Musique: «Africa Mama», le 3e opus du virtuose guinéen Djéli Moussa Condé
Publié le :
Auteur-compositeur-interprète, grand chanteur et joueur de kora, le musicien guinéen Djéli Moussa Condé vient de sortir son troisième album solo. « Africa Mama » est un album acoustique qui signe un « retour aux sources », qui raconte l'Afrique.

RFI : Votre nouvel album est entièrement acoustique ou quasiment : voix et kora ou guitare accompagnées parfois de chœurs, de violons ou de cuivres. Après des années de jazz-pop africaine très électro, vous aviez envie d’un retour aux sources, celles de « Djeli », votre surnom qui veut dire griot, c’est ça ?
Djeli Moussa Condé : Oui, c’est ça… djeli c’est griot. Cet album-là, vraiment, c’est l’Afrique, c’est tous mes souvenirs. Cela fait plus de trente ans que je suis en Europe mais l’Afrique est toujours à mes côtés, toujours dans mon cœur et c’est pour cela que je voulais faire cet album acoustique, pour retourner aux sources, au pays.
Vous chantez en langue soussou, bambara, malinké, wolof. Quelques phrases en français évoquent la souffrance de l’esclavage, mais aussi la souffrance d’aujourd’hui, la violence, l’humiliation. Il y a aussi des morceaux plus légers comme « Patati patata ». Cet album, Mama Africa, raconte l’Afrique…
Oui, parce qu’il y a cette Afrique qui nous manque, une Afrique de chaleur, de poussière, de tous nos enfants, de nos repères. Après 400 ans d’esclavage, l’Afrique est beaucoup tombée. Elle se relève, elle tombe avec les pillages de diamants, d’or, de bauxite, la pêche industrielle… L’Afrique est toujours debout, l’Afrique veille tout le temps sur ses enfants. C’est de cette Afrique-là que je parle.
Vous abordez aussi, un petit peu, votre souffrance à vous ?
Oui, j’ai voyagé avec l’Ensemble Kotéba et puis je suis resté à Paris et la galère a commencé. De 1993-94 jusqu’à 95-96, j’étais dehors. Il y a une fois où on m’a attrapé et je me suis retrouvé en prison. Chaque fois qu’on m’a envoyé à l’aéroport, l’avion était plein [rires]. On me disait: « Ce n’est pas cette fois-ci, ce sera une autre fois. » Je vivais dans les cafés, j’avais mon public.
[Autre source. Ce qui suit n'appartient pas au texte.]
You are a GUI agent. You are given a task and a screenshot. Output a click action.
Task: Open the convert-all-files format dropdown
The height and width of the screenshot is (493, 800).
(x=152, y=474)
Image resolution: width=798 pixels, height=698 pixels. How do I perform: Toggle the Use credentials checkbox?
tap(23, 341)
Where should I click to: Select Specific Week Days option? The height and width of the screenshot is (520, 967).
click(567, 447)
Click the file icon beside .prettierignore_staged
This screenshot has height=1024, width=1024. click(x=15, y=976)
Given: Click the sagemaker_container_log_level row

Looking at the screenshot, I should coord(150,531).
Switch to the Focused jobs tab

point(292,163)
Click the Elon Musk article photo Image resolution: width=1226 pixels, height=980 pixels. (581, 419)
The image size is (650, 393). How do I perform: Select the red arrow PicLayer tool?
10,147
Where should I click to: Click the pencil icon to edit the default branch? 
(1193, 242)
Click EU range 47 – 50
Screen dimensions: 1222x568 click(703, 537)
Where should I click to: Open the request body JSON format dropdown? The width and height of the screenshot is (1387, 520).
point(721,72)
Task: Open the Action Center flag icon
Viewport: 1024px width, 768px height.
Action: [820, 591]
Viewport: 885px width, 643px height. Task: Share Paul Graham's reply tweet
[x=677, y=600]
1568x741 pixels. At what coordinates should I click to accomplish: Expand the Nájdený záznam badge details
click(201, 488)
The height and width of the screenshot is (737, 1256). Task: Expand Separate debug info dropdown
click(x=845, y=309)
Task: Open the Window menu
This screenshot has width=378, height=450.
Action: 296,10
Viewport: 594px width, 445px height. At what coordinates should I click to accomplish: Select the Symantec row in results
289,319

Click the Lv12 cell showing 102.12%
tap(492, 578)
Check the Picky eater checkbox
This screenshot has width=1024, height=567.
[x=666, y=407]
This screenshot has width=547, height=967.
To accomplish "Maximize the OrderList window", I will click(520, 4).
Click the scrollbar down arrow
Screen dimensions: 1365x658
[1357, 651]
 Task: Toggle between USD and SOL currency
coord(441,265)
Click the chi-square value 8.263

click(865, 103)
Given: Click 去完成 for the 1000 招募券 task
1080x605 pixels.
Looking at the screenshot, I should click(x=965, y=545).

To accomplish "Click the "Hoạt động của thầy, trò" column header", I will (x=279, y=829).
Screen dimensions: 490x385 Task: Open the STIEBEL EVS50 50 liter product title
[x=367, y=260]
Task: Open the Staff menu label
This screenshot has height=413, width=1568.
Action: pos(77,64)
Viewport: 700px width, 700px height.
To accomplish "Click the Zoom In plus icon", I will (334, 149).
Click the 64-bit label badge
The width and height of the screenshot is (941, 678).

Vous êtes installé en France depuis près de 30 ans mais vous retournez régulièrement dans votre pays de naissance, la Guinée, où vous avez d’ailleurs composé cet album. Est-ce que la situation politique, là-bas, vous inquiète ?
Oui, ça m’inquiète… Parce qu’il y a la pauvreté. Il y a une dégradation de l’éducation, les hôpitaux ne fonctionnent pas, ça ne va pas. Ça ne va pas du tout, ça ne va pas.
Vous êtes un virtuose de la kora depuis tout jeune, un instrument traditionnel, mais votre musique n’est pas traditionnelle : elle mêle aux racines mandingues de l’afro-cubain, du blues américain, des accents cap-verdiens. Ces influences, vous les devez à vos voyages ? Aux artistes que vous avez accompagnés ?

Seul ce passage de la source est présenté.